Format: HBO Go on big ol’ television.
How do you deal with the worst film of an acclaimed director? That’s exactly what I’m faced with when approaching Mimic. I love the work of Guillermo del Toro pretty much out of hand. Even his flawed movies are interesting and worth seeing. It’s my opinion that Mimic is the most flawed of his movies, so flawed in fact that he disowned the film after it was released since he felt that his own work was so constantly changed and affected by the demands of the producers.
Mimic starts with a fatal plague that has struck New York killing hundreds of children. Because this is a movie, deputy director of the CDC, Dr. Peter Mann (Jeremy Northam) recruits Dr, Susan Tyler (Mira Sorvino), an entomologist to help. Dr. Tyler, using the magic of genetic manipulation, creates a new species of large insect she dubs the Judas. This new breed secretes an enzyme that accelerates the metabolism of cockroaches, which are the carriers of the plague. With their metabolism ramped up, the roaches starve to death no matter how fast they ingest food. Soon, the roach population of New York is virtually non-existent, the plague is gone, and everyone is happy. Since the roaches were bred essentially sterile, no one is concerned about what might happen to them.
Flash forward three years, and if you’ve guessed that the Judas bugs have pulled a Jurassic Park to prove that life finds a way, well, you’ve seen a movie at some point in your life. A couple of kids show up to Dr. Tyler’s lab with a new, gigantic insect. She investigates it and discovers that it is some form of mutated Judas, which she takes to her former professor (F. Murray Abraham). He more or less gives her the “life finds a way” speech, and she and her now-husband Dr. Mann go a-hunting in the subway for the bugs, assisted by his assistant Josh (Josh Brolin). We’re also going to get some help from a transit cop (Charles Dutton) and a shoe shine man named Manny (Giancarlo Gianini), whose autistic son Chuy (Alexander Goodwin) has disappeared.
So what’s going on? The Judas has survived and, because it has the same accelerated metabolism of the cockroaches it destroyed, it procreates at an accelerated rate. What we’re told is that it has gone through something like 40,000 generations in the three years since it was released. And this is where I mentally check out. Why? Because math, that’s why. That many generations in three years works out to more than 36 generations per day, and that’s even with the benefit of having one of those years be a leap year, something like an entirely new generation every 39 minutes.
Deep sigh. Those mutations, incidentally, have created massive changes in the Judas insect. We learn that this is a collective insect like termites or ants, with a colony and different types of creatures having different roles. The most dangerous ones, the warrior caste, are not only human sized, but have, thanks to evolution, managed to look something like human beings. And again, I mentally throw my hands in the air. Evolution can do things like this, but it requires some sort of selection pressure. Living in a subway and not encountering human beings is the opposite of selection pressure needed to create this kind of genetic change.

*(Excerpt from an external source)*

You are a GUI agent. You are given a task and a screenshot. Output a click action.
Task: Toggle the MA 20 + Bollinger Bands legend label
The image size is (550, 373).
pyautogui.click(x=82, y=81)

Anyway, everybody gets trapped below the city in the subway tunnels looking for the colony and hoping to track down the lone male of the species, since, without the male, the entire colony will die. That’s what we’re told, of course. What we’ve seen happen, though, is that an allegedly infertile species has suddenly become viable. One might think, since this happens with creatures all along the tree of life, that perhaps a surviving bug might metamorphose into a male, but hey, we’ve already pitched logic and science out the window, so who cares about that?
Mimic is a film that has not improved on a rewatch. The problems with it are pretty much entirely wrapped up in the screenplay, though, and the fact that it completely misrepresents anything in terms of actual science and pulls me completely out of the film. Everything else about it works pretty well. The performances are fine, and the creature effects are actually quite good and, as happens often with del Toro, gooey. They do spend too much time underground, though. The film becomes pretty static for much of the second and into the third act. At least it feels that way.
The truth is that Mimic doesn’t really work very well, although it tries. It wants to be scary and claustrophobic. Instead, it’s just sort of icky by virtue of being populated with giant bugs and forcing people to cover themselves in insect scent gland juice to avoid being attacked. Ultimately, the ending is too pat, and the threat never seems very real.
I like Guillermo del Toro as a director, but it’s obvious to me why he disowned this film. A director capable of Pan’s Labyrinth, the visual splendor of Crimson Peak and the charm of Hellboy should do a lot better than this.
Why to watch Mimic: Guillermo del Toro doesn’t generally make bad movies.
Why not to watch: There’s a reason he disowned it.
Haven't seen this in years, but there's good reason. It simply doesn't require a rewatch. I've forgotten a lot of it, but what I remember is that it didn't quite work.
ReplyDeleteYeah, it's not worth a repeat viewing. Everything else del Toro has ever touched is so much better, and that includes goofs like Blade II.